◆ **Raw records**

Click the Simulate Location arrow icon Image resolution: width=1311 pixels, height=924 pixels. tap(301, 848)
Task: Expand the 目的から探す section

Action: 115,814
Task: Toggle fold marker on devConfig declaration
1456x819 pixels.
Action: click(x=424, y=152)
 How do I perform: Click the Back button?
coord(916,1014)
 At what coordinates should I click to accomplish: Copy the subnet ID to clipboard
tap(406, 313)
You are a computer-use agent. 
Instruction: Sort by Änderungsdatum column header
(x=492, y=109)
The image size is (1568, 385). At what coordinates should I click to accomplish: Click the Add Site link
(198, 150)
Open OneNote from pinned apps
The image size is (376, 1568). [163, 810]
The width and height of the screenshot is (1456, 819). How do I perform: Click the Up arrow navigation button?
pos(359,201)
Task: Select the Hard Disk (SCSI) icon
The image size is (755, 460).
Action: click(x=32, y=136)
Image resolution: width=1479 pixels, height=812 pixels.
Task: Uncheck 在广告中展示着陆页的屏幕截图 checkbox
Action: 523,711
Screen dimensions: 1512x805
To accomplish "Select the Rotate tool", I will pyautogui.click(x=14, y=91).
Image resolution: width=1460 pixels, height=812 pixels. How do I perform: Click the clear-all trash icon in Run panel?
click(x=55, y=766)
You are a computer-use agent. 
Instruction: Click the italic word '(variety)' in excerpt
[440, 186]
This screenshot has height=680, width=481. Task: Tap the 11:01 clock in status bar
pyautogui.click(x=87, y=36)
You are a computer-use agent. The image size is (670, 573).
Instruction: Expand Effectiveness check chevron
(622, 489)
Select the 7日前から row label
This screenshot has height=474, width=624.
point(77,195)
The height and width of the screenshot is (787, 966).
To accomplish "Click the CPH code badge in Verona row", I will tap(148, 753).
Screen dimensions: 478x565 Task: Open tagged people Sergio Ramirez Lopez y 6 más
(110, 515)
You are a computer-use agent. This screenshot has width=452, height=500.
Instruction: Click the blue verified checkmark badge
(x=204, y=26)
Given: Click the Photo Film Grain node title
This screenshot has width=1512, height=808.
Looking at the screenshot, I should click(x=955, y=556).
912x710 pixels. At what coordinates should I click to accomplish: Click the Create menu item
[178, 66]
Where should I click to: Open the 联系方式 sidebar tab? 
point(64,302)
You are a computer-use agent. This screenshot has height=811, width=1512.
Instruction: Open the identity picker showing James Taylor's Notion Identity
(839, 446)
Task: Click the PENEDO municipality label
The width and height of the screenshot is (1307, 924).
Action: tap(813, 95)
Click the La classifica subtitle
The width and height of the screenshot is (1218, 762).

◆ **What the exercise asks**
Please rewrite the lines above, replacing "Instruction" with "Command" and leaving everything else unchanged.

◆ **Result for this task**
Click the Simulate Location arrow icon Image resolution: width=1311 pixels, height=924 pixels. tap(301, 848)
Task: Expand the 目的から探す section

Action: 115,814
Task: Toggle fold marker on devConfig declaration
1456x819 pixels.
Action: click(x=424, y=152)
 How do I perform: Click the Back button?
coord(916,1014)
 At what coordinates should I click to accomplish: Copy the subnet ID to clipboard
tap(406, 313)
You are a computer-use agent. 
Command: Sort by Änderungsdatum column header
(x=492, y=109)
The image size is (1568, 385). At what coordinates should I click to accomplish: Click the Add Site link
(198, 150)
Open OneNote from pinned apps
The image size is (376, 1568). [163, 810]
The width and height of the screenshot is (1456, 819). How do I perform: Click the Up arrow navigation button?
pos(359,201)
Task: Select the Hard Disk (SCSI) icon
The image size is (755, 460).
Action: click(x=32, y=136)
Image resolution: width=1479 pixels, height=812 pixels.
Task: Uncheck 在广告中展示着陆页的屏幕截图 checkbox
Action: 523,711
Screen dimensions: 1512x805
To accomplish "Select the Rotate tool", I will pyautogui.click(x=14, y=91).
Image resolution: width=1460 pixels, height=812 pixels. How do I perform: Click the clear-all trash icon in Run panel?
click(x=55, y=766)
You are a computer-use agent. 
Command: Click the italic word '(variety)' in excerpt
[440, 186]
This screenshot has height=680, width=481. Task: Tap the 11:01 clock in status bar
pyautogui.click(x=87, y=36)
You are a computer-use agent. The image size is (670, 573).
Command: Expand Effectiveness check chevron
(622, 489)
Select the 7日前から row label
This screenshot has height=474, width=624.
point(77,195)
The height and width of the screenshot is (787, 966).
To accomplish "Click the CPH code badge in Verona row", I will tap(148, 753).
Screen dimensions: 478x565 Task: Open tagged people Sergio Ramirez Lopez y 6 más
(110, 515)
You are a computer-use agent. This screenshot has width=452, height=500.
Command: Click the blue verified checkmark badge
(x=204, y=26)
Given: Click the Photo Film Grain node title
This screenshot has width=1512, height=808.
Looking at the screenshot, I should click(x=955, y=556).
912x710 pixels. At what coordinates should I click to accomplish: Click the Create menu item
[178, 66]
Where should I click to: Open the 联系方式 sidebar tab? 
point(64,302)
You are a computer-use agent. This screenshot has height=811, width=1512.
Command: Open the identity picker showing James Taylor's Notion Identity
(839, 446)
Task: Click the PENEDO municipality label
The width and height of the screenshot is (1307, 924).
Action: tap(813, 95)
Click the La classifica subtitle
The width and height of the screenshot is (1218, 762).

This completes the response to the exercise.